> [WHAT IS BEING ASKED] Exactly as written, please set down all of the entries again, with no pictures.
--- INFORMATION ---
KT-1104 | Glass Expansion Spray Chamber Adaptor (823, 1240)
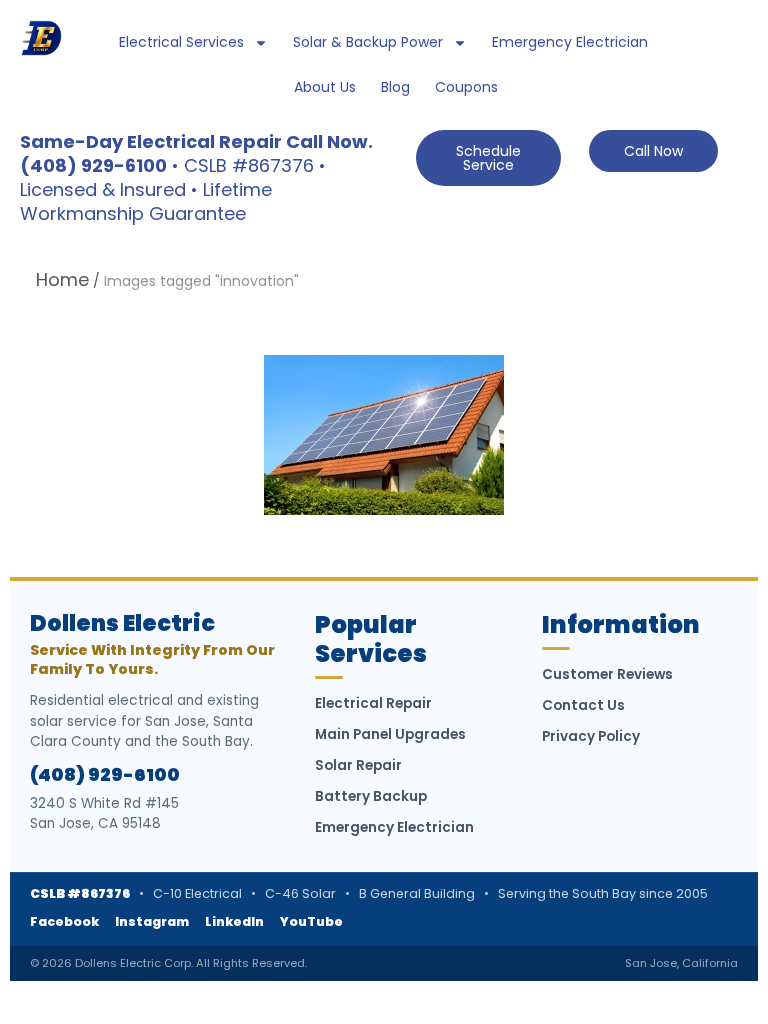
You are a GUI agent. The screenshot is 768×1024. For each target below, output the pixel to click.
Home (62, 279)
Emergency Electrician (570, 42)
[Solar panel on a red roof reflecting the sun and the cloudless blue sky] (384, 435)
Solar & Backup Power (368, 42)
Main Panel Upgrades (390, 734)
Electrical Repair (373, 703)
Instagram (152, 921)
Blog (395, 87)
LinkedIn (234, 921)
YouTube (311, 921)
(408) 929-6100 (105, 775)
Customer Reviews (607, 674)
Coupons (466, 87)
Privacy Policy (591, 736)
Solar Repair (358, 765)
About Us (325, 87)
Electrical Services (181, 42)
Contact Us (583, 705)
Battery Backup (371, 796)
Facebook (64, 921)
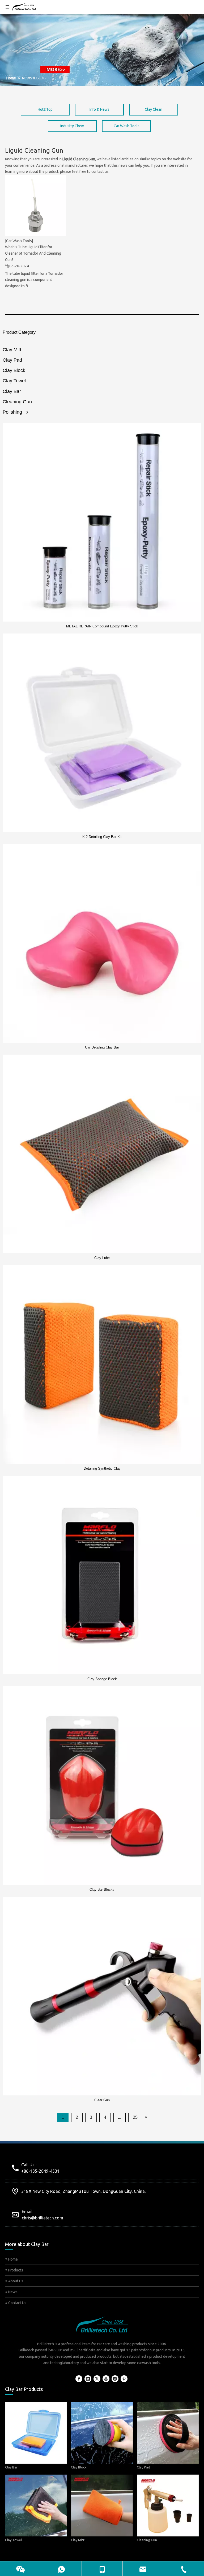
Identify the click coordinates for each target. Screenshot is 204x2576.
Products (15, 2270)
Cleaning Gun (17, 401)
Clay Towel (14, 380)
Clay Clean (153, 109)
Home (12, 2259)
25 (135, 2117)
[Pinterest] (124, 2378)
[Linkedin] (87, 2378)
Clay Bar (12, 391)
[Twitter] (97, 2378)
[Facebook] (78, 2378)
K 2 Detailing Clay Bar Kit (102, 837)
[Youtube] (106, 2378)
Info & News (99, 109)
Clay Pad (12, 360)
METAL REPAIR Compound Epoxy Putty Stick (102, 626)
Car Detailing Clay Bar (102, 1047)
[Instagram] (115, 2378)
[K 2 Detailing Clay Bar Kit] (102, 733)
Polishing (12, 412)
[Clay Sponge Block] (102, 1575)
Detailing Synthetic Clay (102, 1468)
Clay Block (14, 370)
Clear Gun (102, 2100)
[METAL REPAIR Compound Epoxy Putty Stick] (102, 522)
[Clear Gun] (102, 1996)
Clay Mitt (12, 349)
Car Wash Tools (126, 126)
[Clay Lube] (102, 1154)
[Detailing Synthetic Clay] (102, 1364)
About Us (15, 2281)
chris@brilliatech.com (42, 2217)
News (12, 2292)
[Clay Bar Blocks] (102, 1785)
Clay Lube (102, 1258)
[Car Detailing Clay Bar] (102, 943)
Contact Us (16, 2303)
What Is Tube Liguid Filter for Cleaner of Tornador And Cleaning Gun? (33, 253)
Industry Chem (72, 126)
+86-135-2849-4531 (40, 2171)
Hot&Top (45, 109)
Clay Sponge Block (102, 1679)
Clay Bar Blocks (102, 1890)
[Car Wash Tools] (19, 241)
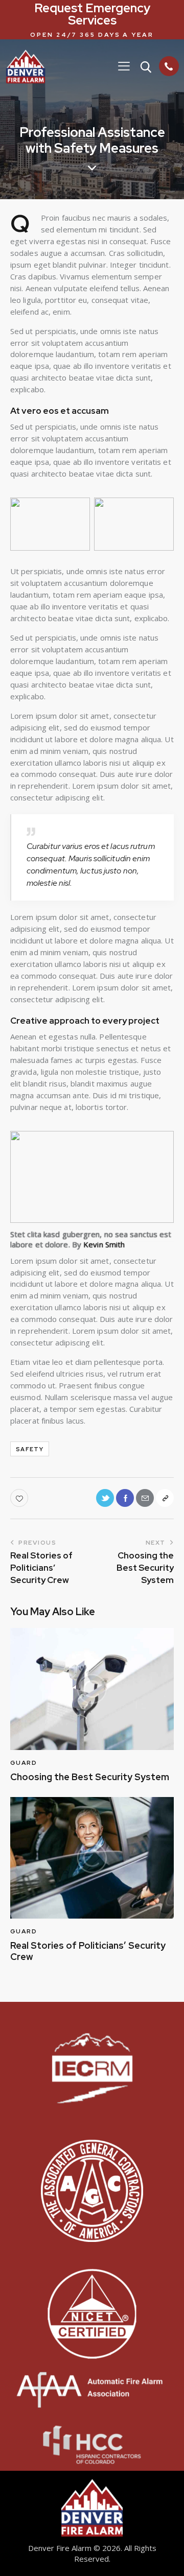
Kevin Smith (104, 1244)
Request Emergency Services (92, 14)
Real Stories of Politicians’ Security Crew (88, 1951)
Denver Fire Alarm (59, 2548)
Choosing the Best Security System (89, 1777)
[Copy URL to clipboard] (165, 1498)
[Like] (20, 1498)
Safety (29, 1449)
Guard (23, 1763)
---
> [OUTPUT OF THE TASK]
KT-1104 | Glass Expansion Spray Chamber Adaptor (823, 1240)
You are a GUI agent. The screenshot is 768×1024. For each target below, output the pixel to click.
Home (62, 279)
Emergency Electrician (570, 42)
[Solar panel on a red roof reflecting the sun and the cloudless blue sky] (384, 435)
Solar & Backup Power (368, 42)
Main Panel Upgrades (390, 734)
Electrical Repair (373, 703)
Instagram (152, 921)
Blog (395, 87)
LinkedIn (234, 921)
YouTube (311, 921)
(408) 929-6100 (105, 775)
Customer Reviews (607, 674)
Coupons (466, 87)
Privacy Policy (591, 736)
Solar Repair (358, 765)
About Us (325, 87)
Electrical Services (181, 42)
Contact Us (583, 705)
Battery Backup (371, 796)
Facebook (64, 921)
Identify the click coordinates for each target. Screenshot is 204x2576.
Products (15, 2270)
Cleaning Gun (17, 401)
Clay Towel (14, 380)
Clay Clean (153, 109)
Home (12, 2259)
25 (135, 2117)
[Pinterest] (124, 2378)
[Linkedin] (87, 2378)
Clay Bar (12, 391)
[Twitter] (97, 2378)
[Facebook] (78, 2378)
K 2 Detailing Clay Bar Kit (102, 837)
[Youtube] (106, 2378)
Info & News (99, 109)
Clay Pad (12, 360)
METAL REPAIR Compound Epoxy Putty Stick (102, 626)
Car Detailing Clay Bar (102, 1047)
[Instagram] (115, 2378)
[K 2 Detailing Clay Bar Kit] (102, 733)
Polishing (12, 412)
[Clay Sponge Block] (102, 1575)
Detailing Synthetic Clay (102, 1468)
Clay Block (14, 370)
Clear Gun (102, 2100)
[METAL REPAIR Compound Epoxy Putty Stick] (102, 522)
[Clear Gun] (102, 1996)
Clay Mitt (12, 349)
Car Wash Tools (126, 126)
[Clay Lube] (102, 1154)
[Detailing Synthetic Clay] (102, 1364)
About Us (15, 2281)
chris@brilliatech.com (42, 2217)
News (12, 2292)
[Clay Bar Blocks] (102, 1785)
Clay Lube (102, 1258)
[Car Detailing Clay Bar] (102, 943)
Contact Us (16, 2303)
What Is Tube Liguid Filter for Cleaner of Tornador And Cleaning Gun? (33, 253)
Industry Chem (72, 126)
+86-135-2849-4531 (40, 2171)
Hot&Top (45, 109)
Clay Sponge Block (102, 1679)
Clay Bar Blocks (102, 1890)
[Car Wash Tools] (19, 241)
Kevin Smith (104, 1244)
Request Emergency Services (92, 14)
Real Stories of Politicians’ Security Crew (88, 1951)
Denver Fire Alarm (59, 2548)
Choosing the Best Security System (89, 1777)
[Copy URL to clipboard] (165, 1498)
[Like] (20, 1498)
Safety (29, 1449)
Guard (23, 1763)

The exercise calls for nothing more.